Lista de tareas -
• 1. Según el artículo sobre Uribe y Santos, ¿en qué año esperaban los colombianos dejar atrás los capítulos de la guerra, convencidos por el discurso de Uribe?
• 2. Prosigue el artículo sobre Uribe y Santos a partir de su última oración.

De ángel a demonio
Hace dos años el entonces ganador de la primera vuelta electoral de la presidencial, Juan Manuel Santos, se alistaba a cerrar filas en las toldas fieles al Presidente Uribe y así asegurarse la victoria en la segunda vuelta presidencial, donde Santos arrasó a su contrincante verde y se erigía como la continuidad de unas tesis construidas y consolidadas tras ocho años. Santos no representaba lo que Uribe exhibía como simbolismo pero no había duda que si alguien podía representar continuidad, era él. Con un caudal electoral como nunca antes un presidente lo había conseguido, Santos llegaba a la presidencia cargado de iniciativas que prometían reformar al país. Esto con el entendido que Uribe había hecho tal labor que el país estaba listo a consolidarse en otros frentes.
Dos años después acudimos a un escenario desconcertante: Uribe declarado como el mayor opositor de Santos, una extrema derecha reavivada y sentimientos de rencor han invadido a los más cercanos al ex presidente, que no dudan en juzgar al hoy presidente como un traidor y una persona que puso en riesgo las conquistas de la década anterior. Pero antes de ahondar en esta guerra, ¿qué representó Uribe para Colombia y toda una generación?, no niego que fue el símbolo de la esperanza de un país que aspiraba a no ver más la guerra. Convencidos con su discurso enérgico y fuerte, en 2002 los colombianos esperábamos dejar atrás los capítulos de la guerra y la instalación de estados de facto orientados por los grupos armados ilegales y aspirábamos a imponer el imperio de la ley, la fuerza del Estado y la vigencia de las instituciones golpeadas por la violencia. Uribe representaba ese punto de corte de un pasado sangriento y frustrante por un futuro en paz, libertad y orden.

(Registros de ubicación de palabras y elementos)

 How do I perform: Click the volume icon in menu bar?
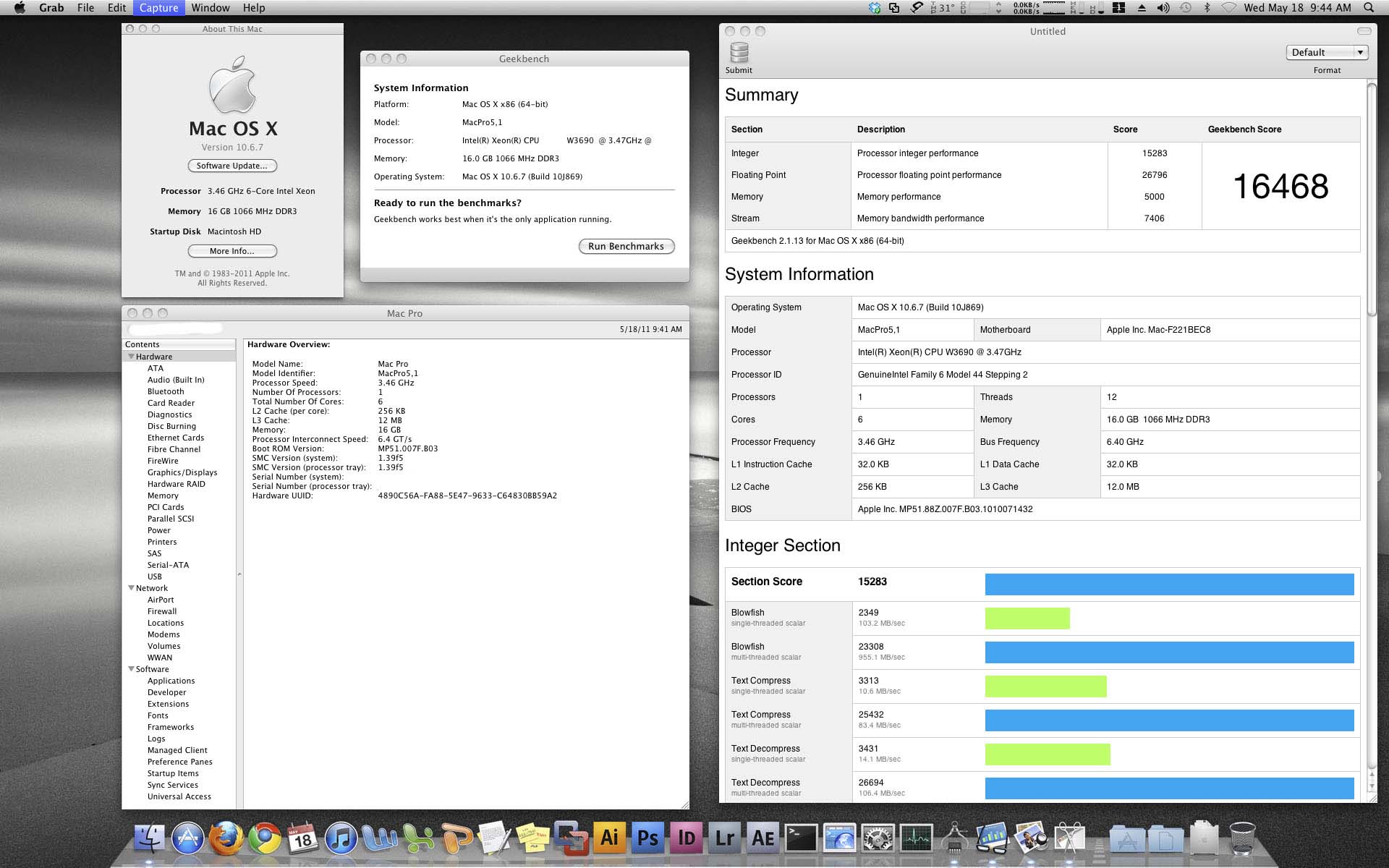point(1163,8)
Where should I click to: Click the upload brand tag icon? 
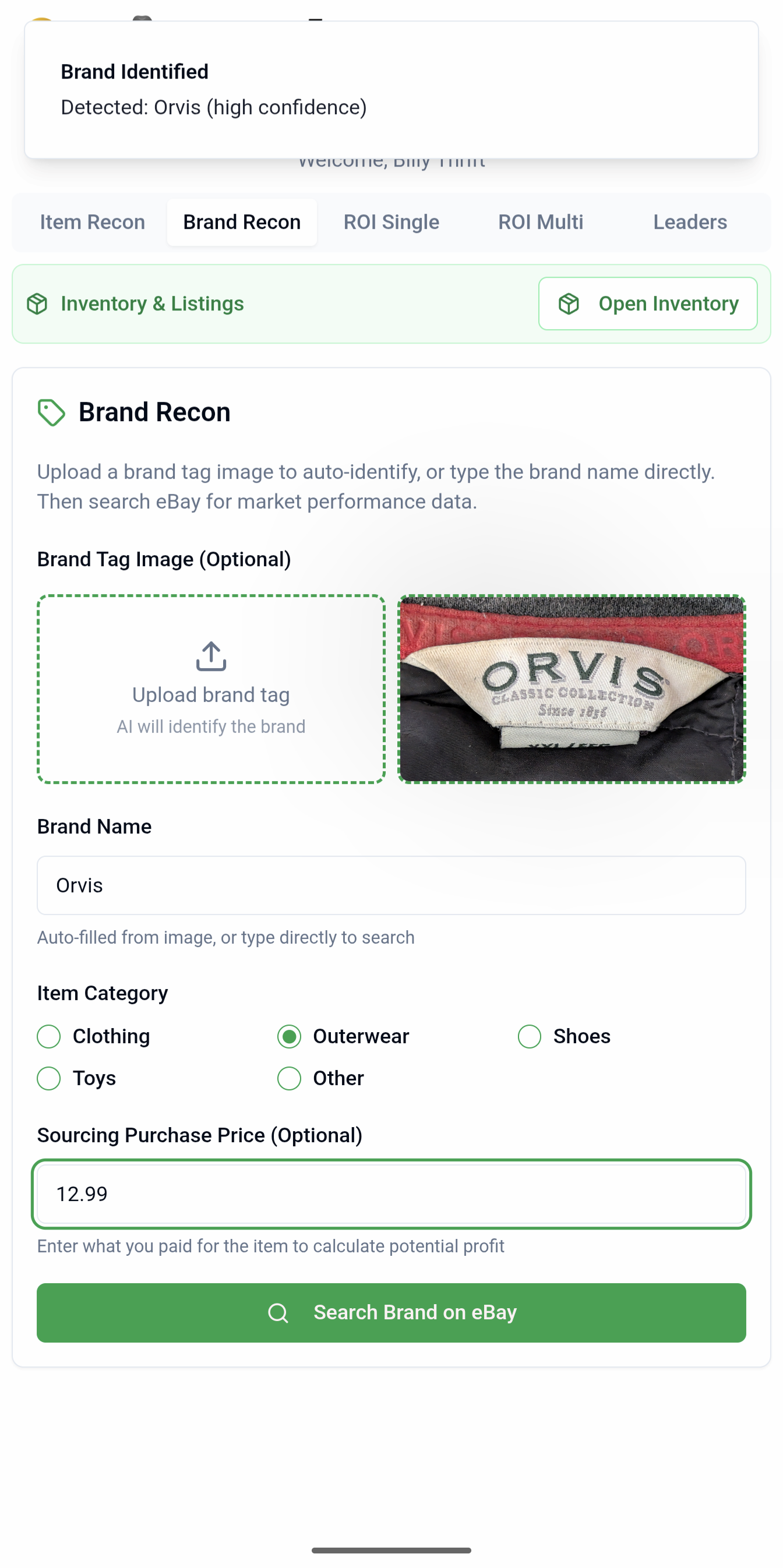[211, 656]
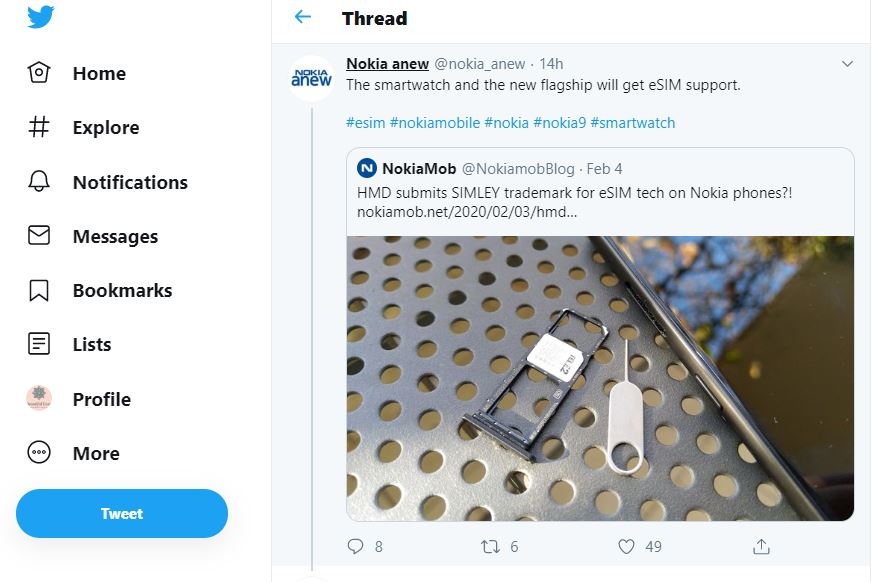
Task: Like the NokiaMob tweet
Action: (625, 546)
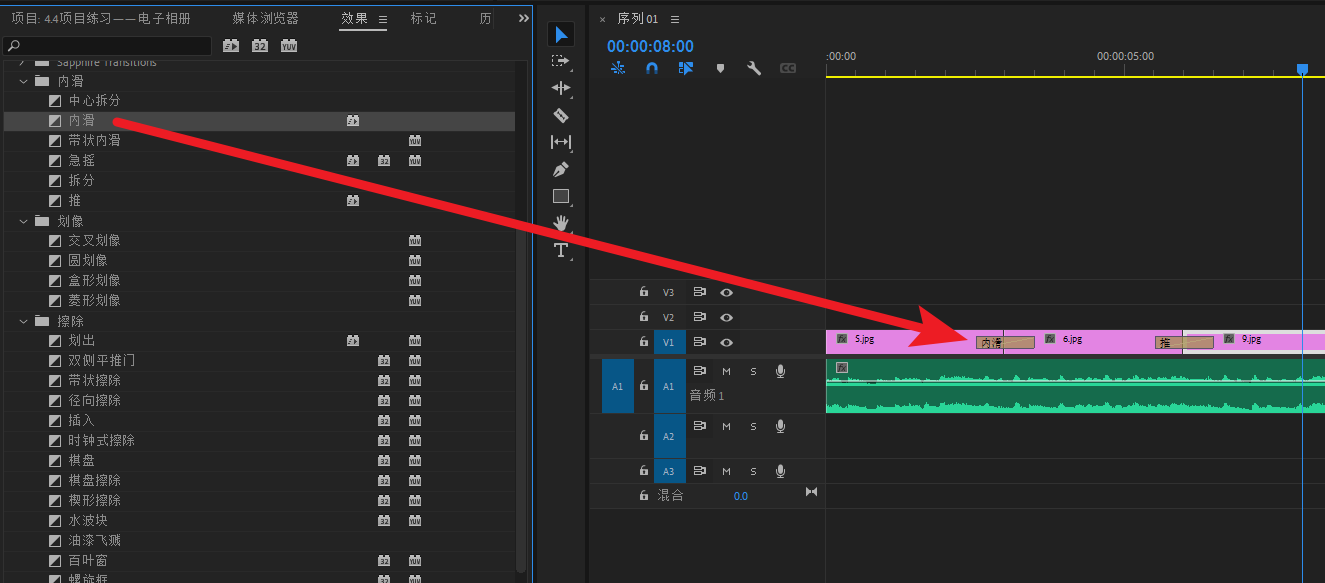Choose the Ripple Edit tool
The height and width of the screenshot is (583, 1325).
[x=561, y=88]
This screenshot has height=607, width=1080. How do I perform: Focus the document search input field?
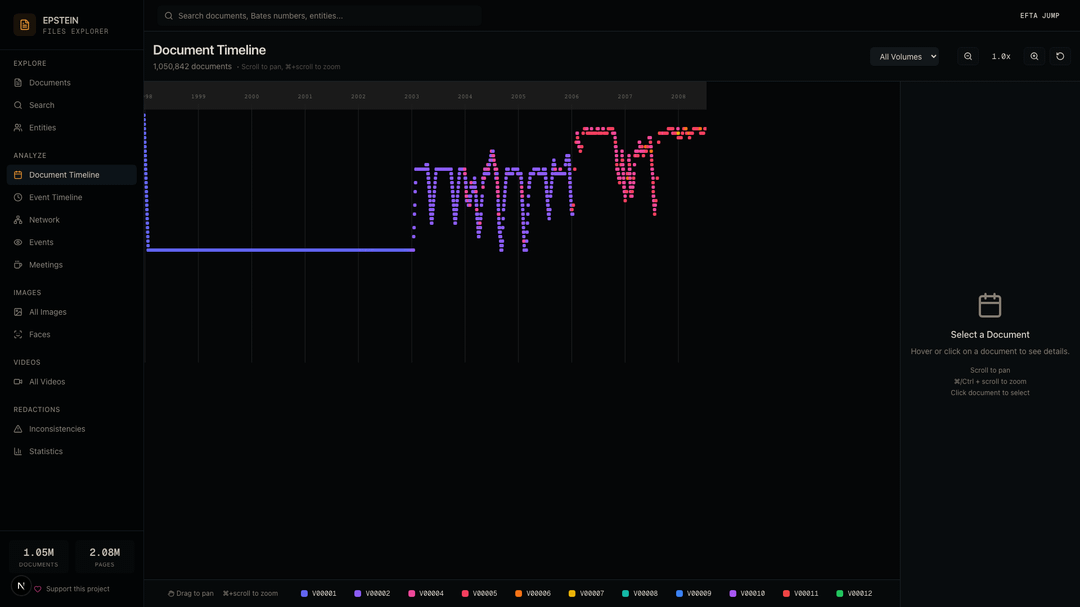(x=320, y=16)
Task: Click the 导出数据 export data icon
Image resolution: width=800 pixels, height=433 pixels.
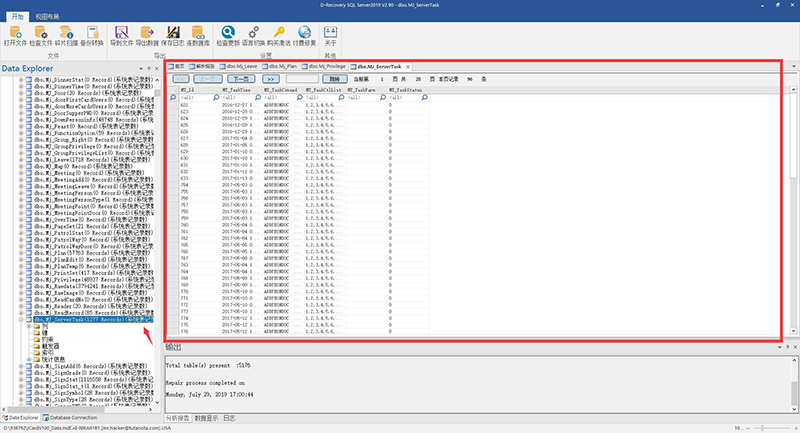Action: pos(147,36)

Respuestas por tarea -
• 1. En 2002.

• 2.
Una década después de su elección y asunción al Solio de Bolívar, no queda mejor forma de resumir al Gobierno de Álvaro Uribe Vélez así: un gobierno que lo bueno lo hizo muy bien y lo malo en verdad fue desastroso. En la era Uribe no conocimos los colores intermedios. Era blanco o era negro y las conquistas en materia de seguridad representaron un aislamiento progresivo del país, para citar un ejemplo: una adecuada política de defensa y seguridad iba de la mano de una discreta política internacional, donde primó el clientelismo y el presidente sustituyó la institucionalidad de las entidades encargadas de mantener las puertas del mundo abiertas a Colombia, que en 2008 estuvo al borde de una guerra con Venezuela y de entrar en conflictos de forma simultánea con Ecuador y Nicaragua. Y mientras tanto, en otros frentes no dejaba de suceder el mismo patrón de comportamiento: universalizó la cobertura en salud, aumentó el acceso a la educación básica, aumentó el músculo financiero del Estado para permitir financiar la demanda de cupos en educación superior, triplicó las transferencias monetarias del Gobierno a los más pobres, mientras el déficit habitacional no disminuía, los casos de corrupción se extendían y obras nobles como pavimentar más de 2500 kilómetros de vías secundarias y terciarias sucumbían ante la podrida maraña burocrática de la administración pública.
En efecto, bajo el Gobierno de Uribe pasamos de tener poco más de 200 kilómetros de dobles calzadas a tener más de 900 kilómetros, a tener un único sistema de transporte masivo en toda Colombia a tener uno en casi todas las ciudades importantes del país y se permitió pensar en la modernización del país. No obstante sus esfuerzos perdieron efectividad en los escándalos en la contratación, donde el país se desangró financieramente ante las maromas de los corruptos: la autopista entre Bogotá y Girardot, el Túnel de la Línea, la autopista del Café, entre otras obras, hoy siguen inconclusas y rodeadas de un manto de duda sobre la transparencia en sus procesos de licitación, adjudicación e interventoría. Ahora bien, ¿existe una diferencia entre Santos y Uribe?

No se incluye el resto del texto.